Hi,
I am comparing the performance of convolutions using both a regular timer and the torch profiler.
#a variety of (kernel,stride,padding) are used
conv = nn.Conv2d(in_channels,out_channels,kernel,stride=stride,padding=padding,bias=False,device=DEVICE)
convComp = torch.compile(conv)
# Regular timer
st = time.perf_counter_ns()
output = conv(input)
et = time.perf_counter_ns()
st = time.perf_counter_ns()
output = convComp(input)
et = time.perf_counter_ns()
# With profiler
with torch.autograd.profiler.profile(record_shapes=True, profile_memory=True, with_stack=True) as prof:
output = conv(input)
with torch.autograd.profiler.profile(record_shapes=True, profile_memory=True, with_stack=True) as prof:
output = convComp(input)
All experiemts are being run on the GPU, so CUDA or Triton. I have tried with and without cuda.synchronize(), as well as torch.no_grad().
Per the torch profiler, there are massive speedups (up to 8x in some configurations, most around 1.5x). However per the regular timer, all configurations are slower (down to .2x speedup, most around .6x).
I am curious what accounts for this large discrepancy in duration. Any ideas would be greatly appreciated
Thanks!

YOUR INSTRUCTIONS: Reproduce the stretch of the post on timing convolutions from "# With profiler" through "most around .6x).".

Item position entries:
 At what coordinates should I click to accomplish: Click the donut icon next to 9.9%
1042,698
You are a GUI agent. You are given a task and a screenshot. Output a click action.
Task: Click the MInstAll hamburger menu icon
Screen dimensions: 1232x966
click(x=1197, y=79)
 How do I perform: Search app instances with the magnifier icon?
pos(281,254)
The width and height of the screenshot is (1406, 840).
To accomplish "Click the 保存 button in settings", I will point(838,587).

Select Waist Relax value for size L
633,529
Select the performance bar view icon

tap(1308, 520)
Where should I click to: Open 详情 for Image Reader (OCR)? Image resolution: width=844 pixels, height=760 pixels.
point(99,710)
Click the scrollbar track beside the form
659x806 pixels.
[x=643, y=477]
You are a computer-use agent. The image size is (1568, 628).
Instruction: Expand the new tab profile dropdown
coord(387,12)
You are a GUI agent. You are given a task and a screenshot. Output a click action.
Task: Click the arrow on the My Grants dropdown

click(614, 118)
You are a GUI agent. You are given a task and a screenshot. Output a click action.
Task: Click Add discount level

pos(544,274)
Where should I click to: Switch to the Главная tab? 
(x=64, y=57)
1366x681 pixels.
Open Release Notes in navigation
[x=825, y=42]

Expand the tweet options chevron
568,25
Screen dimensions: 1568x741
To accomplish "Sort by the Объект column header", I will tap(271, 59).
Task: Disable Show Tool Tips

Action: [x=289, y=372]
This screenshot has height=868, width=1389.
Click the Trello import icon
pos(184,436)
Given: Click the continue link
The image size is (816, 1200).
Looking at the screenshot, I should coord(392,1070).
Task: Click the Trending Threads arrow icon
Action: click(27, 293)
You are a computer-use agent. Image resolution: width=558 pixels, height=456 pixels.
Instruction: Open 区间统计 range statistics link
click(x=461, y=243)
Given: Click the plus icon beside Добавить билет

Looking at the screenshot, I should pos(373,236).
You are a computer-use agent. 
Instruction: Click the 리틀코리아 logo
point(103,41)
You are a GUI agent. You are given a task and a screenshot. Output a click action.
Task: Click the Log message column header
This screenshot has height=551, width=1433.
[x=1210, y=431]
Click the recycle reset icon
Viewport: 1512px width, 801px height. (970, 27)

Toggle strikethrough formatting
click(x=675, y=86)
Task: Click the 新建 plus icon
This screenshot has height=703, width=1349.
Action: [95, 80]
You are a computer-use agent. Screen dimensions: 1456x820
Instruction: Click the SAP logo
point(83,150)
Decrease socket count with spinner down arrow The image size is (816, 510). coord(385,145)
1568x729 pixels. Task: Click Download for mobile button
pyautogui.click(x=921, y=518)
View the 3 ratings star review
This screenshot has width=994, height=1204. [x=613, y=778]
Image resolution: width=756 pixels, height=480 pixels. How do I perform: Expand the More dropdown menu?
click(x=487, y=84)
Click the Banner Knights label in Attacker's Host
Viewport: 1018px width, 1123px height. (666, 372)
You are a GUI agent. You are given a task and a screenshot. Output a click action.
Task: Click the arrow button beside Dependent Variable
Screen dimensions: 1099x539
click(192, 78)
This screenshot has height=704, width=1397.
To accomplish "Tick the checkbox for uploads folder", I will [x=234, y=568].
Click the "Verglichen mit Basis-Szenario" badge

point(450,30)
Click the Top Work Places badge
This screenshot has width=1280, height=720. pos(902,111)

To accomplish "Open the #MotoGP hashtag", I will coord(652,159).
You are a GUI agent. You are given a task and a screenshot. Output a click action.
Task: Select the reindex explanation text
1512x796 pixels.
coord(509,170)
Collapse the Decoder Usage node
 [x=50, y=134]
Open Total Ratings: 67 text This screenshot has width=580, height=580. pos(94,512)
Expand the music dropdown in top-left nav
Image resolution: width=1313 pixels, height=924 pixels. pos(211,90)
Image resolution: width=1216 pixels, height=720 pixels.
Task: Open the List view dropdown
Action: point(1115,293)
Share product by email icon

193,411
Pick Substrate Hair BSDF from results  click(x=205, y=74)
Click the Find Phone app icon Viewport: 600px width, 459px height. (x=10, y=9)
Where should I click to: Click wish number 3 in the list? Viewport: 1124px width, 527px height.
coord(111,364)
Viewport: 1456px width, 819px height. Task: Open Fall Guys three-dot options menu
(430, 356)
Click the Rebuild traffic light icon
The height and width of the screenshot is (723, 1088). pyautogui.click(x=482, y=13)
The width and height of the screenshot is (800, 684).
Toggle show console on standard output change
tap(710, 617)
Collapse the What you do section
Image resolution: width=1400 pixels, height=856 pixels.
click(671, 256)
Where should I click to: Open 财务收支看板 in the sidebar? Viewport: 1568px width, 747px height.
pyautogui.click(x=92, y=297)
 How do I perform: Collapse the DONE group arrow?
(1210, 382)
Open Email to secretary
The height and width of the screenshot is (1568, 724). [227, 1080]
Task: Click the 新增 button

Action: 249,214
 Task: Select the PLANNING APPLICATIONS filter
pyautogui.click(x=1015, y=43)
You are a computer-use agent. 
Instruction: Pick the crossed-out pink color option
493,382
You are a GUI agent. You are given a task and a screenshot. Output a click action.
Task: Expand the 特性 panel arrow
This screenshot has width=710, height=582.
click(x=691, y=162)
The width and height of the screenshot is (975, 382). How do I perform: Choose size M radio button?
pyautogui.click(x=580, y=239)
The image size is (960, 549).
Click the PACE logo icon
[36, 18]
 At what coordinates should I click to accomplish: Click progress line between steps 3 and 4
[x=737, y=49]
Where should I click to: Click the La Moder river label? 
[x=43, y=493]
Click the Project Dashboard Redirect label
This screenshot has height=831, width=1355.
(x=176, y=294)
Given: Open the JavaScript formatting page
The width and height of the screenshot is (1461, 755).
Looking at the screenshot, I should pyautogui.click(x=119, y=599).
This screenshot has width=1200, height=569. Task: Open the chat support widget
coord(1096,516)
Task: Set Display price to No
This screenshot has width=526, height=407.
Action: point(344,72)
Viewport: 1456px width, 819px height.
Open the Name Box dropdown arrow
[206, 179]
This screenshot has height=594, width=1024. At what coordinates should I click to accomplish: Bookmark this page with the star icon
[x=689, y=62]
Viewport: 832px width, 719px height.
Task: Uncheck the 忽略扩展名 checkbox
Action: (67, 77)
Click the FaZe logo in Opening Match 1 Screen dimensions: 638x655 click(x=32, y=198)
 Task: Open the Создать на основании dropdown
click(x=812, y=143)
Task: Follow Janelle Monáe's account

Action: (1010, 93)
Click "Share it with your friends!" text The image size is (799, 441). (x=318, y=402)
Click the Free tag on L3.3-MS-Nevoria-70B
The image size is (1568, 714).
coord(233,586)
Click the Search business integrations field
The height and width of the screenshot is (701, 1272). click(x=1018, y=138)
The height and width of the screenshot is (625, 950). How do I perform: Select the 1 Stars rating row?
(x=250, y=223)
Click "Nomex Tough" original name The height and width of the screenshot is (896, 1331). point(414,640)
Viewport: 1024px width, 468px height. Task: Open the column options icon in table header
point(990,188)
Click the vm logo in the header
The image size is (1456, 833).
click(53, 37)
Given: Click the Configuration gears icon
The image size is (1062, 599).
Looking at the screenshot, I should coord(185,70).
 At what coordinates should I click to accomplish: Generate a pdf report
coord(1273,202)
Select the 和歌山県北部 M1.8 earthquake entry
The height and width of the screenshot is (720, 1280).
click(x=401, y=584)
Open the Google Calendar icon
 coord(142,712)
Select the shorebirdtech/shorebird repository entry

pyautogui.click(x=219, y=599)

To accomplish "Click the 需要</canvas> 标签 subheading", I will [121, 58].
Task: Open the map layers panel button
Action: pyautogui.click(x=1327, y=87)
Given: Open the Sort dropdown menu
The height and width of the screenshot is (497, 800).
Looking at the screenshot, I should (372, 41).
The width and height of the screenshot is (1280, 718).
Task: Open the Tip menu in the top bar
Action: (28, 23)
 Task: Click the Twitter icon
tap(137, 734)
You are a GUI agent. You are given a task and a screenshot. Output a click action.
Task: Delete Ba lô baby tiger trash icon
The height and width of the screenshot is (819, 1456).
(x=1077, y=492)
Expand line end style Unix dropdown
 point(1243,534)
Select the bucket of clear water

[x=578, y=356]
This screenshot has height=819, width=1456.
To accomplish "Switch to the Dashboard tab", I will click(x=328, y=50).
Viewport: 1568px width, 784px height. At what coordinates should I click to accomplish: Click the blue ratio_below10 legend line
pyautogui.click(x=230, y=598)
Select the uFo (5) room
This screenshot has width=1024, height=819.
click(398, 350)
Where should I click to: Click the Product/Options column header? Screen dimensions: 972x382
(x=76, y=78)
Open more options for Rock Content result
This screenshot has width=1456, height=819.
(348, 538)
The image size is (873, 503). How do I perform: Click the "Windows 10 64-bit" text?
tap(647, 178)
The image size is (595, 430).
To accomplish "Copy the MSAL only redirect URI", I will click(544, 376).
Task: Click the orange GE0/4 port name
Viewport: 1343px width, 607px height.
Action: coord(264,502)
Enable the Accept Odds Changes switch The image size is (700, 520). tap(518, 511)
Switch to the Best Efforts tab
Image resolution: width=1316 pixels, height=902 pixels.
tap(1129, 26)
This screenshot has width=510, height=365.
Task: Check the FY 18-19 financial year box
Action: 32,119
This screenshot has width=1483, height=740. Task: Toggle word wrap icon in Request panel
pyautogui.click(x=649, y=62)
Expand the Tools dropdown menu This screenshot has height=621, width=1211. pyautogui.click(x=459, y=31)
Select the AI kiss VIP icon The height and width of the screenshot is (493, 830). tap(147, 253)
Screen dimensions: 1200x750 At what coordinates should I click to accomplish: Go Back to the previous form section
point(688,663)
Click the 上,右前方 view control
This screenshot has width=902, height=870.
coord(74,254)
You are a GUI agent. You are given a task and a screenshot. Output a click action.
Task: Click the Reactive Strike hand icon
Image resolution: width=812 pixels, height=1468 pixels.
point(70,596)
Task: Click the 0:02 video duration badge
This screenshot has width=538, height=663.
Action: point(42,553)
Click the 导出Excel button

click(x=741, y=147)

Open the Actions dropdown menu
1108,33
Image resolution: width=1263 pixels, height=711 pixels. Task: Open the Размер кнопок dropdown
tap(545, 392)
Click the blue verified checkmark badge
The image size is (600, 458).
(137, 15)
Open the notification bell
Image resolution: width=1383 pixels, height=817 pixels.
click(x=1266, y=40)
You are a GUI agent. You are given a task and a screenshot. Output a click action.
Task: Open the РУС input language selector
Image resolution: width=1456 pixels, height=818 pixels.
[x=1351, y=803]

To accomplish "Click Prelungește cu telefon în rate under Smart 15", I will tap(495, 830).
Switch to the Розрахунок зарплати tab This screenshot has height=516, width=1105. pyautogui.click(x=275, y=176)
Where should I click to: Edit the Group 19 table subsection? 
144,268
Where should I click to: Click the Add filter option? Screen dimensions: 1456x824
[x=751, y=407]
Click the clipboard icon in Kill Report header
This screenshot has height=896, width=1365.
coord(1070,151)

WRITTEN REPLY:
# With profiler
with torch.autograd.profiler.profile(record_shapes=True, profile_memory=True, with_stack=True) as prof:
output = conv(input)
with torch.autograd.profiler.profile(record_shapes=True, profile_memory=True, with_stack=True) as prof:
output = convComp(input)
All experiemts are being run on the GPU, so CUDA or Triton. I have tried with and without cuda.synchronize(), as well as torch.no_grad().
Per the torch profiler, there are massive speedups (up to 8x in some configurations, most around 1.5x). However per the regular timer, all configurations are slower (down to .2x speedup, most around .6x).